L’hébergement et la protection des mineurs n’étaient pas une finalité en soi pour CMS, qui ne souhaite pas s’épuiser à remplir les missions de l’État, mais ce sont bien les conditions d’accueil des mineurs isolés étrangers (MIE) qui en ont fait une nécessité. Dans le Calaisis, l’État est à la racine des problèmes : il détruit les jungles et s’abstient de fournir des structures adéquates pour la protection des personnes – y compris mineures – qu’il expulse de leurs cabanes pour les mettre à la rue. Les prendre en charge permettait aussi de rendre visible la détresse de mineurs exposés aux pires dangers par cette politique d’État. No Border a voulu reproduire cette expérience avec les jeunes, mais à plus grande échelle. Ce sera le projet Kronstadt. A l’origine de ce lieu, un constat : les personnes exilées ont des histoires et des bagages, des savoirs-être, des savoirs-faire, etc. qu’elles peuvent utiliser dans leur vie calaisienne pour peu qu’elles disposent d’un espace. Cela pourrait être une manière de tisser du lien entre la population précaire calaisienne et la population migrante, elle aussi précaire. Un hangar a donc été loué pour créer ce « centre social » où chacun aurait pu trouver ce dont il avait besoin ou envie : réparation de vélos, accès internet, cuisine, musique, sports, échanges culturels, etc.

La mairie et le préfet ont coupé court au projet, en fermant le lieu très rapidement sous prétexte qu’il n’était pas aux normes pour accueillir du public, mais, plus vraisemblablement, parce que ce possible rapprochement entre précaires déplaisait aux institutions, au préfet et à la maire de Calais, Natacha Bouchart. La survie à la rue ou la froideur de l’hiver devaient leur sembler plus adaptées aux migrant·e·s… L’idée d’un endroit facilitant le vivre-ensemble a continué son chemin, et le hangar Zetkin [1] a été ouvert au début de l’été 2012. A nouveau, le réseau a été confronté aux mêmes accusations de la part de la mairie, et le lieu fermé pour « non-respect des normes de sécurité ».

Sanctuarisation de squats et « copwatch »

Votre tâche: Pouvez-vous rédiger la suite du texte sur les exilés à Calais, en partant de son dernier intertitre ?

Données recueillies:
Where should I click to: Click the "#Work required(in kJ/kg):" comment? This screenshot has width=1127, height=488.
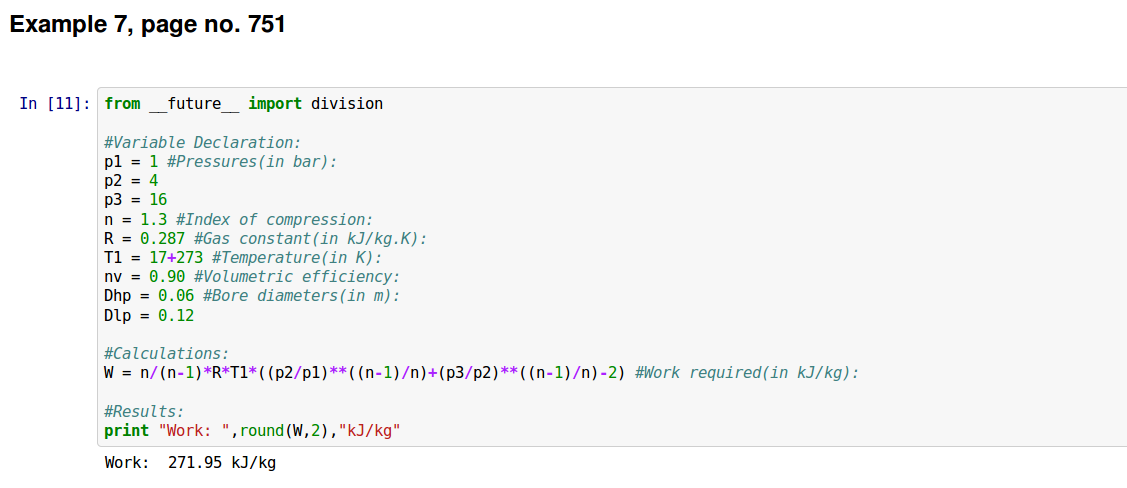click(747, 373)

Résultat obtenu:
À Calais, la violence policière a longtemps fait partie du quotidien et de l’ordinaire, au point qu’on peut se demander si elle n’est pas devenue la norme. Face à cette dérive policière, les activistes de No Border ont entendu réagir en assurant une présence partout où elle sévissait, notamment à l’intérieur des squats, de façon à pouvoir en témoigner et à en apporter la preuve. Les personnes exilées se regroupent dans des squats afin de se mettre à l’abri et tenter de se protéger des violences policières. Mais la police investit également ces squats, y pénètre sans respect des procédures puisqu’elle ne les considère pas comme des domiciles [2]. Dès 2010, les No Border ont essayé de protéger les squats des expulsions administratives immédiates, dites de « flagrant délit », légales quand l’occupation vient d’avoir lieu. La règle est différente si l’on peut prouver que le squat est ouvert au moins depuis quelques jours. Il faut alors - en principe - une décision judiciaire pour l’évacuer, ce qui permet de gagner de précieux mois. Des activistes se sont donc installés un peu à l’avance dans certains sites pour contraindre les autorités à ces procédures.

C’est ainsi qu’en février 2013, un premier « squat légal » a été ouvert rue Caillette, avec des preuves de son ouverture, une activiste ayant revendiqué sa présence dans les lieux. La mairie de Calais, plus habituée à la toute-puissance qu’au droit, a été déboutée par le tribunal pour vice de forme et s’est vue obligée de la renouveler dans des formes légales. Malheureusement, l’assassinat d’un résident du squat, en août 2013, a ouvert la voie à une évacuation d’urgence.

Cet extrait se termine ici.